The best defence against Malware is a robust central admin that manages devices and ensures all security is up to date. Once again training your employees is key – educating the team about clicking unknown links and downloading files.
Once quite rare, these attacks have become more common as they are one of the most lucrative forms of attack and result in immediate financial reward for the cyber criminals.
They involve the attackers encrypting data so that it cannot be accessed or used and then forcing the company to pay a ‘ransom’ to release the lock or prevent public sharing of the data. Unfortunately, the payment of the ransom does not always result in the release of data and just like with any ‘blackmail’ payment the criminals may come back for more!
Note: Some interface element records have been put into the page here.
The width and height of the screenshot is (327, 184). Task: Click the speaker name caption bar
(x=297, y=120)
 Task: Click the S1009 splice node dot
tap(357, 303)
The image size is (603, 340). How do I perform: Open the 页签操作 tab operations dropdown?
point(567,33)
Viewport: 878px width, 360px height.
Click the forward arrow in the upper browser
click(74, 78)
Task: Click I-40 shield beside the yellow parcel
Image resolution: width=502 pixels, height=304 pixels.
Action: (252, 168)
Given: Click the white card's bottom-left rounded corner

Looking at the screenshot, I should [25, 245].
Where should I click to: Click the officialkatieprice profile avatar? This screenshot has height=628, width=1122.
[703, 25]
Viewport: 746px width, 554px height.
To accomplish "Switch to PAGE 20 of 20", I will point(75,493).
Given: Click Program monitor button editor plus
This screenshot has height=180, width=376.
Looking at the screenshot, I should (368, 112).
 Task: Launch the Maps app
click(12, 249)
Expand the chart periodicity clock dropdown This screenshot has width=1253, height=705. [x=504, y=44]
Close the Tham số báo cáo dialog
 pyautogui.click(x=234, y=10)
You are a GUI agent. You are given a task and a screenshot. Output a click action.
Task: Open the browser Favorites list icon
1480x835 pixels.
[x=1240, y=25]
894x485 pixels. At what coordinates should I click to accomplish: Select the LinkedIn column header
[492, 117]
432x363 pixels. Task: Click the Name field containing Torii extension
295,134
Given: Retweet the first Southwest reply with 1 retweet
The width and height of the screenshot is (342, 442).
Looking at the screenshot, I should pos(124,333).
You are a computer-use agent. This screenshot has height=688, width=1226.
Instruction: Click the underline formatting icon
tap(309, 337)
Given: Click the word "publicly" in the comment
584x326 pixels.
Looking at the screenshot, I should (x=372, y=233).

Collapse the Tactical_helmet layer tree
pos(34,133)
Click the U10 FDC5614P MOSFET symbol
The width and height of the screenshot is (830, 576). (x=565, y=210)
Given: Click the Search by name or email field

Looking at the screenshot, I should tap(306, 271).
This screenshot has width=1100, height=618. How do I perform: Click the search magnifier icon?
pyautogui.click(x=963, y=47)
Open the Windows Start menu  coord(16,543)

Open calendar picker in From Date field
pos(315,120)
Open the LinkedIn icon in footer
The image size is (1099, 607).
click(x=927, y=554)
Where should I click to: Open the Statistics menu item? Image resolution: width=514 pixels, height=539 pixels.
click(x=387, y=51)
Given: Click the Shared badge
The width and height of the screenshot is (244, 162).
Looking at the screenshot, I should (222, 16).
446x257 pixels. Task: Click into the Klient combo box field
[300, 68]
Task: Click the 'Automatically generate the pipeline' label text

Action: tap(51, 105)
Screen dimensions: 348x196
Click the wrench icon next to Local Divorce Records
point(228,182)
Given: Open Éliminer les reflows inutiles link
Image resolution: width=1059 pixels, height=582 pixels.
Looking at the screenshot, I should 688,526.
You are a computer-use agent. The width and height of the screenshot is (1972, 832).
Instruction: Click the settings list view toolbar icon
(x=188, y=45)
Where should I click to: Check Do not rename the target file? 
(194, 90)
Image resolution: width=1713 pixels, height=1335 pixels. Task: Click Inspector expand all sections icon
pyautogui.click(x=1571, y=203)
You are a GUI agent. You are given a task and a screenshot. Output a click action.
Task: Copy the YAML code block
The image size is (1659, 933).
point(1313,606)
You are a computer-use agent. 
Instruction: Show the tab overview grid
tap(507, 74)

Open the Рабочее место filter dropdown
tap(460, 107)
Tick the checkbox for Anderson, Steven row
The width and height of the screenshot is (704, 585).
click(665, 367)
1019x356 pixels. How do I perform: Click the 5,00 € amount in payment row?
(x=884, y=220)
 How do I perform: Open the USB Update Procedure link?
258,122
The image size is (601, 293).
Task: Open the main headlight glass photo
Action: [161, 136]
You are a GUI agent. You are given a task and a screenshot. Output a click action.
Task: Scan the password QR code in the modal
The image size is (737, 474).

To prevent Ransomware attacks businesses need to have Endpoint Security on all devices to secure your network’s entry points. It is also essential to have a comprehensive Cloud Back-Up solution in place to mitigate data loss. Even if a Ransomware event should occur the business can quickly recover their data from the back-up and carry on working.
We all know the danger of weak passwords…mother’s maiden name or child’s name, add in a number to replace a letter and stick an exclamation mark on the end and you are good to go right?
Multiply this kind of weak password for every employee in your business and all the multiple services they need to access to do their job and you have a recipe for disaster. The worst problem here is that unlike phishing, malware or ransomware – you may not even be aware that you have been compromised.
Well for a while the advice was continually changing user passwords, but this just made things worse…people simplified their passwords even more so they could remember them, or stuck them on post-it notes on their desks!
The real solution is a Password Management Solution that ALL employees are required to use and of course simplifying business systems so as few passwords are required as possible.
Consider adding multi-factor authentication so users need more than just a password to login to sensitive data.
It is sad to think that a major cyber security threat is the people who actually work in the business. Former employees and contractors are serious weak spots and may have access to critical systems and data within your business. Breaches can be caused through malice, but also just through carelessness.
It is important to put in place systems for contractors to access your business systems and data and also processes for employees leaving the business. Ultimately a culture of cyber awareness, through regular cyber training, will help to prevent issues in this area.